![]() |
jTokeniser
Overview
Tokenising strings into its constituent words/tokens can prove tricky for non-trivial examples. In particular, when dealing with natural language, you must take into consideration punctuation too in order to isolate the words. The jTokeniser package was designed to combine a set of tokenisers that range from basic whitespace tokenisers to more complex ones that deal intuitively with natural language.
Each of the tokenisers adopt a similar structure to java.util.StringTokenizer in terms of how to instantiate the classes and extract the tokens. This means they are simple to use.
jTokeniser is free and open source. It is released under the LGPL licence.
News
Features
jTokeniser comprises of four tokenisers that all extend from an abtract Tokeniser class:
- WhiteSpaceTokeniser - this splits a string on all occurances of whitespace, which include spaces, newlines, tabs and linefeeds.

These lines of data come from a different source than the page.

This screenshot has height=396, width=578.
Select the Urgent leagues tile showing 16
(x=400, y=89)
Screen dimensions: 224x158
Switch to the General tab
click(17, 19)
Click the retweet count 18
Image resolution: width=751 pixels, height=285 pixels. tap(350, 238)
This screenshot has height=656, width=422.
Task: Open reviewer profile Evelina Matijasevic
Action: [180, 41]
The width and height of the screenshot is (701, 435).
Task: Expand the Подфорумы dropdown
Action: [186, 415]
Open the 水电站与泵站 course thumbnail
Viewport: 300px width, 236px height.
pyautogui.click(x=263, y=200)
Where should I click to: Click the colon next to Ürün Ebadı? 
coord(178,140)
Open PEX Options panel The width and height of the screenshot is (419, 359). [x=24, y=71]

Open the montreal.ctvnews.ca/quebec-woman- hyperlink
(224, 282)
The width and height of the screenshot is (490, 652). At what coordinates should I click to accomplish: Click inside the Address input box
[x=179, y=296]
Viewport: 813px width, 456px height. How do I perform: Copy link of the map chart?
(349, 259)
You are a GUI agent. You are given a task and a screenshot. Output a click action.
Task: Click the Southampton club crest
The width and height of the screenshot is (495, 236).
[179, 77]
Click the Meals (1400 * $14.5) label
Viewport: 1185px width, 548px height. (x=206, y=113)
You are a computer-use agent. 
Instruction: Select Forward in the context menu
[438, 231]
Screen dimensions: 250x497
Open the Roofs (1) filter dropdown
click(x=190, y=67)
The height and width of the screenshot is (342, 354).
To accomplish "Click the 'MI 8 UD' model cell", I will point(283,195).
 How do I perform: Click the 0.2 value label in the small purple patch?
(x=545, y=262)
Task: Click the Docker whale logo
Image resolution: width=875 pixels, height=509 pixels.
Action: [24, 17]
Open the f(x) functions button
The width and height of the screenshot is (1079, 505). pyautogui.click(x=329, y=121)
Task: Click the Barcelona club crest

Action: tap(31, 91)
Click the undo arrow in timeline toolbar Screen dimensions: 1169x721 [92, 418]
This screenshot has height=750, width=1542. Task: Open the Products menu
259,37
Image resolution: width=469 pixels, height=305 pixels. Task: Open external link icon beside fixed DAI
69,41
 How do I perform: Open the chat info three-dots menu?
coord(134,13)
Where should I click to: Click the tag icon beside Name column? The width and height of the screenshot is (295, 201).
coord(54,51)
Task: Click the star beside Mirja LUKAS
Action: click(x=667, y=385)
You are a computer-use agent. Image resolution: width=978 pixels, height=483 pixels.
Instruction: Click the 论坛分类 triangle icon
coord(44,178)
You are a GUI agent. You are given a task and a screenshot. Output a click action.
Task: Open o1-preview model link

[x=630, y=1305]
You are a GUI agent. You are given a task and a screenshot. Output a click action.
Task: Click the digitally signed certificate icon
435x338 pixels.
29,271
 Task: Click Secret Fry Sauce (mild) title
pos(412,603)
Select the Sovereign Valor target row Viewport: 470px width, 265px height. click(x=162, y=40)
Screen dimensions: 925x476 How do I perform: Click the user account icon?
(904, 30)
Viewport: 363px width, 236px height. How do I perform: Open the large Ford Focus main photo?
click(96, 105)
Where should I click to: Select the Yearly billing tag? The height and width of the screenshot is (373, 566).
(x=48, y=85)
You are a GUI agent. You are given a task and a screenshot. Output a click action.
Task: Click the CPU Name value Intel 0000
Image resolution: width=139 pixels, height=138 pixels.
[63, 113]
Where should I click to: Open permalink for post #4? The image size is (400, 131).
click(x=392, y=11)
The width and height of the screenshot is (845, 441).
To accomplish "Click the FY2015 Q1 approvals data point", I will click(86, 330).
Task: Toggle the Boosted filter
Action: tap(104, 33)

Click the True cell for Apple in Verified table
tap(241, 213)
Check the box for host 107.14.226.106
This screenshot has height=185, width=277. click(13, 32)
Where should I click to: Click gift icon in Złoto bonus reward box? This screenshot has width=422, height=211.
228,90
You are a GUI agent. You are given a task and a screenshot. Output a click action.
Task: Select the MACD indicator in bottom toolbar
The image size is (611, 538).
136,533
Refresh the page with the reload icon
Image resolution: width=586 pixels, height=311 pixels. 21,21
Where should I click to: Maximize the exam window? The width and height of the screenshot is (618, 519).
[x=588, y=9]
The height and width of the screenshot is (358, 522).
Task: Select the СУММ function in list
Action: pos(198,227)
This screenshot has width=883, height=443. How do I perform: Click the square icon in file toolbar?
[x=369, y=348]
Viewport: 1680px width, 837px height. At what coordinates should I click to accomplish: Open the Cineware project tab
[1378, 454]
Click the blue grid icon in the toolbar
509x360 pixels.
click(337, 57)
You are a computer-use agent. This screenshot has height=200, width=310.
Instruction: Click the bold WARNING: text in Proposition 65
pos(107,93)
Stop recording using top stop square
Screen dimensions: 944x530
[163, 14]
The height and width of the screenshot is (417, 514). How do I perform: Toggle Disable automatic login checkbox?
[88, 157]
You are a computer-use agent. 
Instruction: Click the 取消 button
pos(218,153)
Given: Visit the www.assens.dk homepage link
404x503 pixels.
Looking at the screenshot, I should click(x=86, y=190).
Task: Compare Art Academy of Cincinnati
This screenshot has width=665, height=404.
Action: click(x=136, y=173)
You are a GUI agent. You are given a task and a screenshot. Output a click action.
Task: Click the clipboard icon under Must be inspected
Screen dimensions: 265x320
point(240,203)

- StringTokeniser - this is basically the same as java.util.StringTokenizer with some extra methods (and extends from Tokeniser). Its default behaviour is to act as a WhiteSpaceTokeniser, however, you can specify a set of characters that are to be used to indicate word delimiters.
- RegexTokeniser - this tokeniser is much more flexible as you can use regular expressions to define a what a token is. So, "\\w+" means whenever it matches one or more letters, it will consider that a word. By default, it uses a regular expression equivalent to a whitespace tokeniser.
- RegexSeparatorTokeniser - this can be thought of as an advanced StringTokeniser. Whereas StringTokeniser is limited to defining delimiters as a set of individual characters, RegexSeparatorTokeniser can utilise regular expressions for a richer and more flexible approach.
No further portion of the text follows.